Game Preview: Wacky Races: The Board Game, or Riding Nostalgia to the Finish Line

Game Preview: Wacky Races: The Board Game, or Riding Nostalgia to the Finish Line
Board Game: Wacky Races: The Board Game
My lack of video game knowledge has bit me once again. In my overview video for Wacky Races: The Board Game, an Andrea Chiarvesio and Fabio Tola design that was released on the U.S. market on April 26, 2019 by CMON Limited, I wondered how large the nostalgia market might possibly be for an animated TV series that debuted in 1968 and lasted only one season.

Turns out that the nostalgia hook isn't reaching back that many decades as Wacky Races appeared as an NES game in 1991, followed by several more such titles on various game systems from 2000 to 2008. Everything old is new again, especially when you can possibly entice players familiar with one game into another one a decade later.

I've neither seen the animated series nor played the video games, so all I can do is evaluate the board game in front of me. Wacky Races: The Board Game is for 2-6 players, with six race cars on the track at all times no matter the player count; after everyone lines up at the starting line, you add neutral cars as needed until all six starting positions are filled.


From gallery of W Eric Martin


On a turn, you must play a terrain card from your hand, advancing to the next empty space on the track. You can then optionally play up to two more terrain cards, but you can do so only if the terrain on the card matches the terrain of your current location (except for a few special spaces). If a space already has two racers on it, you skip that space and land on the next one.
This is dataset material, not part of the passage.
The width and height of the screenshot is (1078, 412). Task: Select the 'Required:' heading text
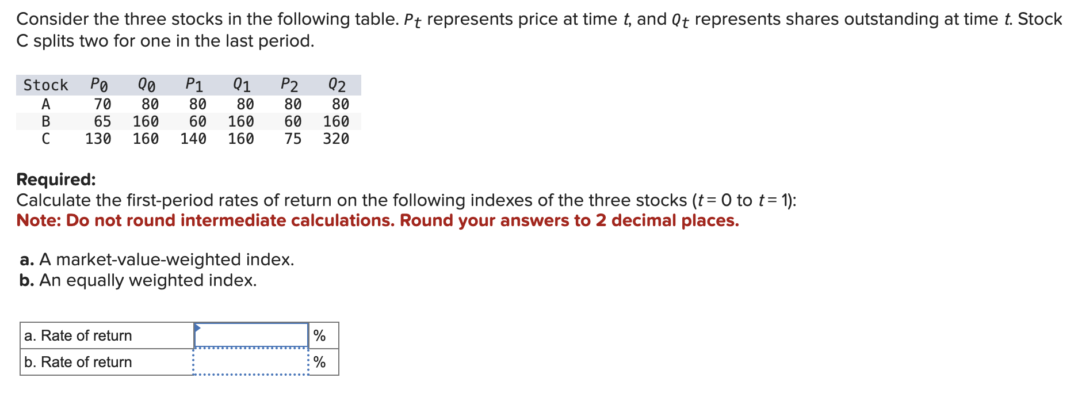pos(56,180)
After you move, Dick Dastardly and Muttley — the series' villains — advance down the middle of the track to the next empty space of the terrain card you last played. If their car is now ahead of all others in play, you place a trap card face down on that space, then move their car to the back of the pack. As soon as someone hits that trap, that player reveals the card and carries out its effects — unless they have a special power that cancels that particular type of trap.

In addition to a trap-cancelling card, each player has three other special power cards, and you can use them at any point during your turn, with those powers allowing you to draw extra cards, steal cards, swap places with other players, and so on. You get to reclaim a power once the last racer in the game reaches the gas station at the halfway point on the track, but otherwise they're usable only once.

Neutral cars move after everyone else has moved in the round, with these cars moving one space, then 0-3 more spaces depending on whether they are on the three terrain cards revealed at random from the deck. Beep beep! Google-assisted self-driving car coming through!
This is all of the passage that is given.